La distancia entre la narradora-protagonista, una campesina andina cuya voz destila la experiencia cruda del conflicto armado, y Patricia del Río, una autora proveniente de la pequeña burguesía intelectual limeña, configura una tensión fructífera en Jauría. Esta mediación autoral, inevitablemente informada por la formación académica y el contexto urbano, filtra la representación de la violencia política, dotándola de una sensibilidad literaria que amplifica la perspectiva marginal de la narradora, pero que también puede idealizar o estilizar ciertos aspectos de la experiencia campesina. No obstante, esta distancia no resta valor a la novela, sino que enriquece su propuesta al permitir un diálogo entre dos mundos: el de la víctima silenciada y el de una autora que, consciente de sus privilegios, busca ceder la palabra a los márgenes. Esto convierte a Jauría en un puente para visibilizar el trauma colectivo, aunque el desafío de representar plenamente la cosmovisión andina desde una mirada externa permanece como un recordatorio de los límites y posibilidades de la literatura en la construcción de la memoria.

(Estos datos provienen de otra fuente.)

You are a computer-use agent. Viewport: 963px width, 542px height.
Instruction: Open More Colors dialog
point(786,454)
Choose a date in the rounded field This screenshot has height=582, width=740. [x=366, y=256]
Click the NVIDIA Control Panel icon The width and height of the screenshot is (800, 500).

La inclusión de materiales como el dibujo de Edilberto Jiménez sobre las violaciones a campesinas, el huayno de Manuelcha Prado —que mezcla lamento y resistencia con la imagen del río turbulento y el errante eterno— o la receta de la sopa de trigo patachi evidencia el diálogo de Patricia del Río con otras formas de expresión artística y documental, introduciendo momentos de resistencia cultural y sugiriendo que los géneros clásicos de la literatura por sí solos no bastan para abarcar la magnitud del trauma. A través de la metáfora de los perros, la voz de una campesina narradora y diez capítulos estructurados como relatos, cada uno centrado en un perro, la novela manifiesta con sensibilidad la complejidad de un periodo que aún resuena en la memoria colectiva del Perú. Su inconsciente político radica en su rechazo a las narrativas binarias y su compromiso con visibilizar las voces de los marginados, particularmente las mujeres campesinas. Como un acto de memoria y resistencia, Jauría demuestra el poder de la literatura para procesar el trauma, confrontar las heridas del pasado y abrir espacios para la reflexión y, acaso, la reconciliación.

 

[*] Publicado originalmente en la página web Círculo de Lectores (05 mayo 2025).